_WHAT THE TASK REQUIRES_:
Every line below between the one holding "You are a GUI" and the one holding "This screenshot has width=1389, height=868.", inclusive, should be copied exactly, and no other line.

_INPUT MATERIAL_:

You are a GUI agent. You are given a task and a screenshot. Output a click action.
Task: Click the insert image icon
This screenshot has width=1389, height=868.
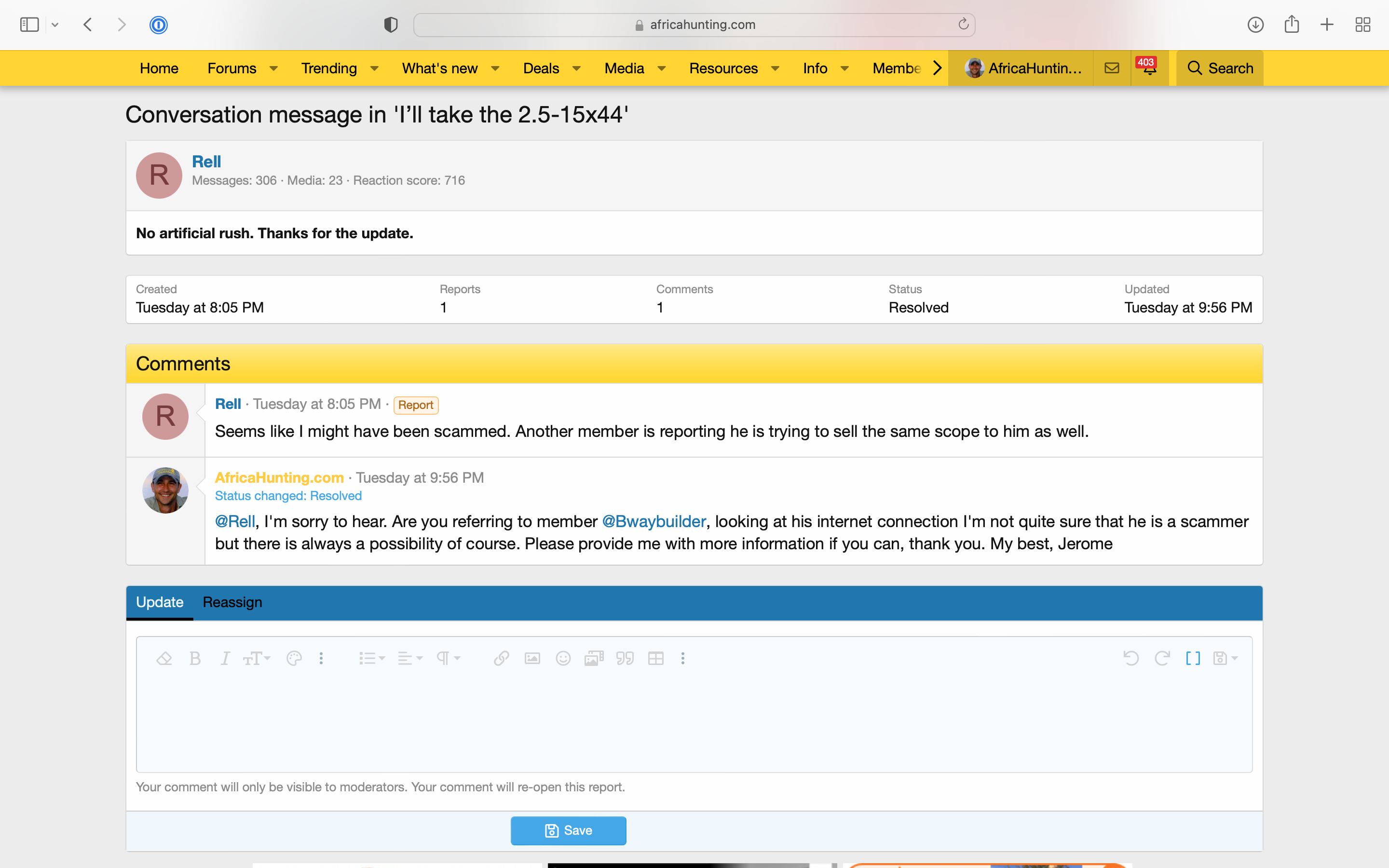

--

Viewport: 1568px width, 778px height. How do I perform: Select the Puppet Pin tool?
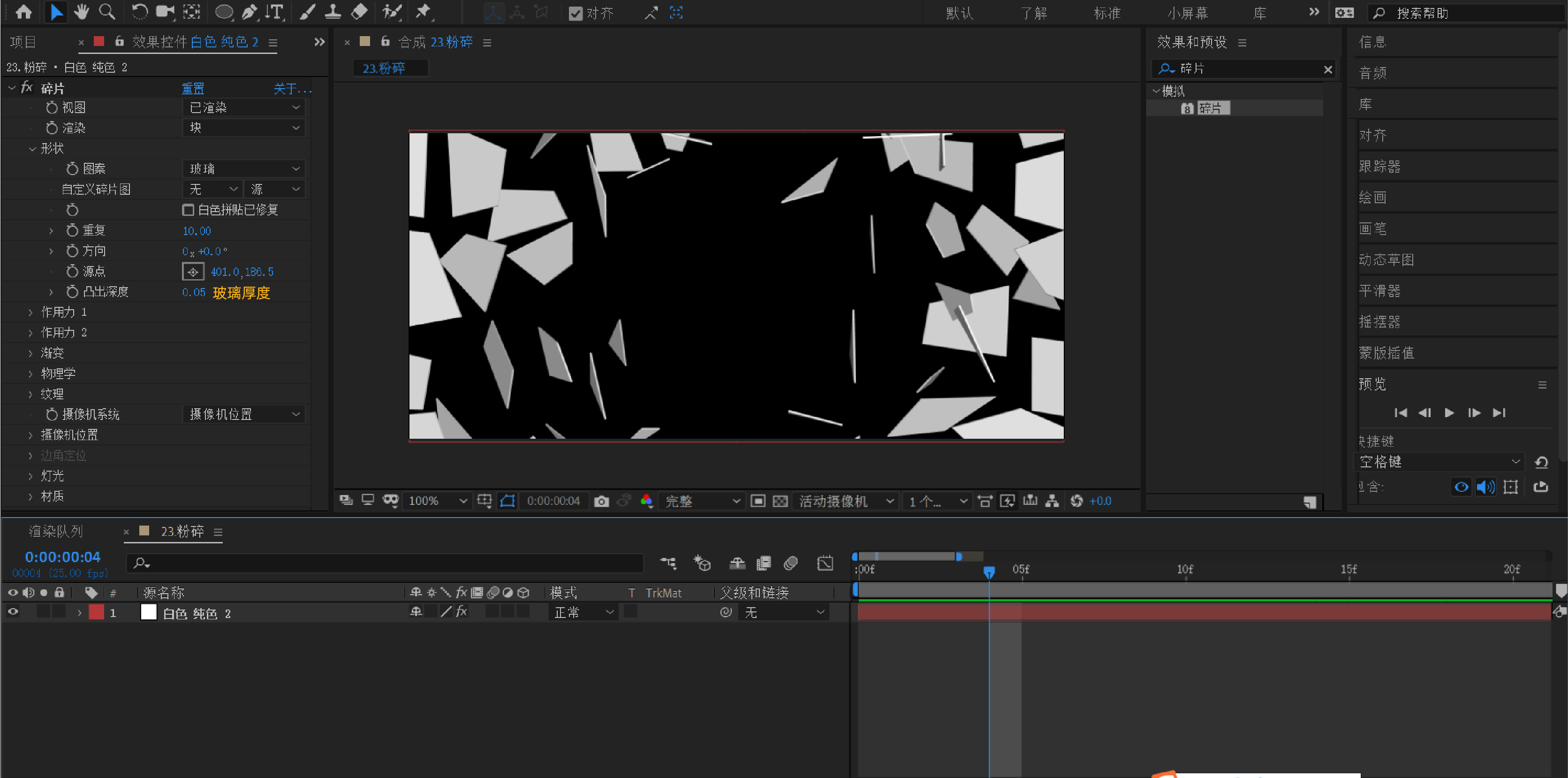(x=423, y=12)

_RESPONSE AREA_:
You are a GUI agent. You are given a task and a screenshot. Output a click action.
Task: Click the insert image icon
This screenshot has width=1389, height=868.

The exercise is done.